Gonionota bourquini

Scientific classification
- Domain: Eukaryota
- Kingdom: Animalia
- Phylum: Arthropoda
- Class: Insecta
- Order: Lepidoptera
- Family: Depressariidae
- Genus: Gonionota
- Species: G. bourquini
- Binomial name: Gonionota bourquini Clarke, 1964

= Gonionota bourquini =

- Authority: Clarke, 1964

Species of moth

Gonionota bourquini is a moth in the family Depressariidae. It was described by Clarke in 1964. It is found in Brazil and Argentina.

The wingspan is 16–24 mm. The forewings are light brown with slight pinkish cast and with some ill-defined fuscous blotches.
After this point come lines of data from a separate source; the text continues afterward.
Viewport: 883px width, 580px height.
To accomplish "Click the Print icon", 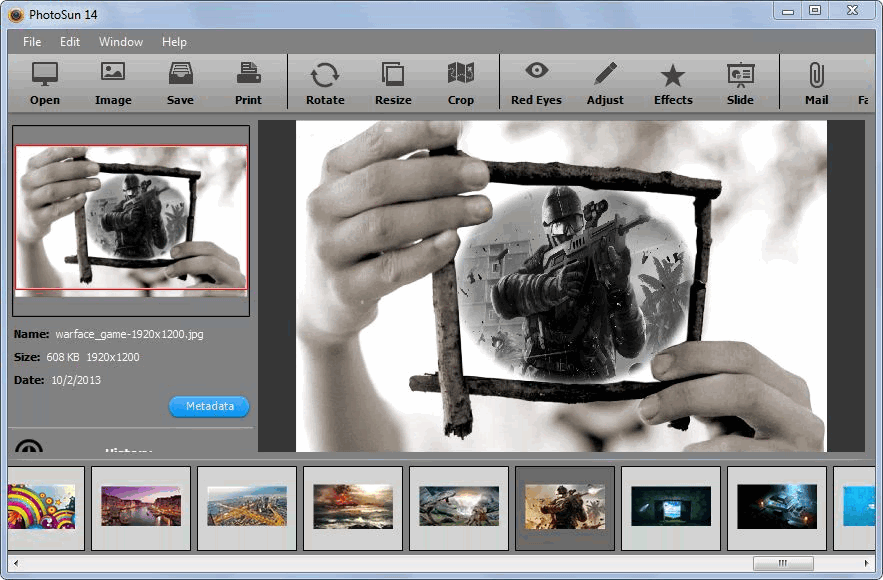I will tap(248, 73).
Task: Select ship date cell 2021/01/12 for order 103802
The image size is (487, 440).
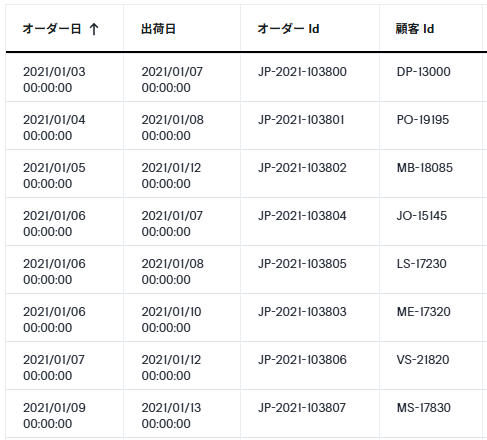Action: [182, 174]
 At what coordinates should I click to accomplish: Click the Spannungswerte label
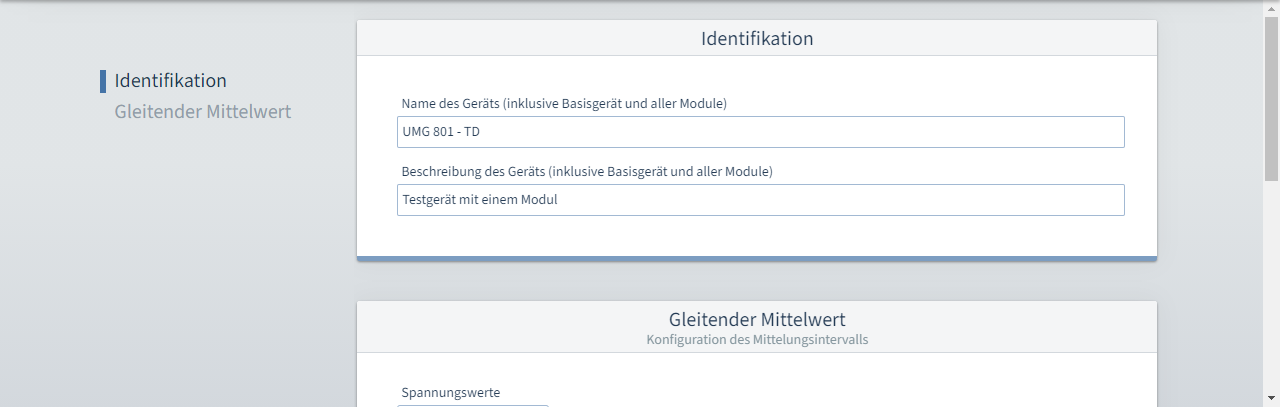pos(451,393)
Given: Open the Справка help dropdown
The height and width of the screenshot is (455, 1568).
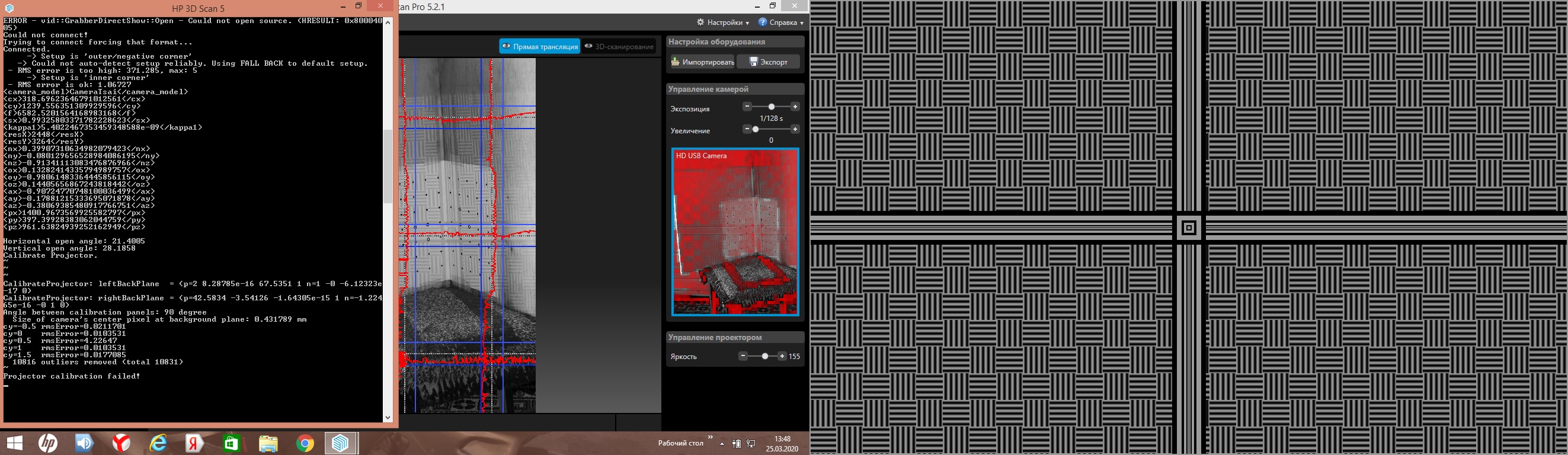Looking at the screenshot, I should [x=781, y=23].
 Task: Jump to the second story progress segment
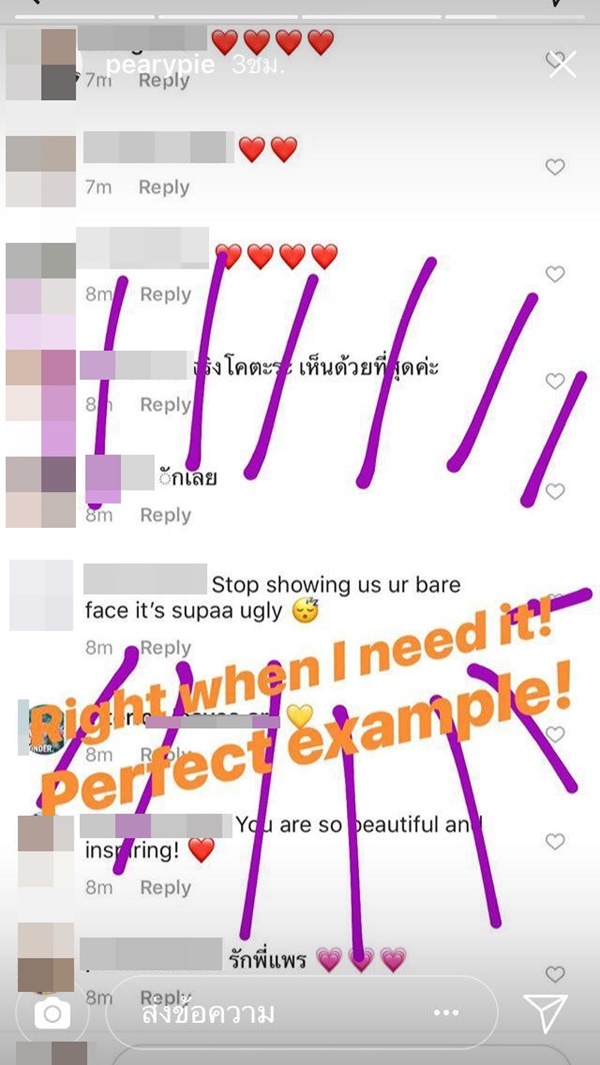224,16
The base of the forewing is buff yellow, with the outer edge lobed obliquely to the costa at one-third. There is an outwardly oblique blotch of the same color separated from the basal patch by an arm of the ground color and the costal edge of the light basal patch is brownish ochreous, while the basal patch and costal blotch are overlaid with reddish ocherous and sparsely irrorated with scattered jet black scales. The outer third of the costa is broadly edged with white, pink, and fuscous scales intermixed. At the end of the cell is a tiny white spot and there is a series of blackish spots around the termen. The hindwings are buff to ocherous fuscous, with the veins outlined darker and the anal area with darker scaling parallel to the first anal vein.

==Etymology==
The species is named in honour of Fernando Bourquin.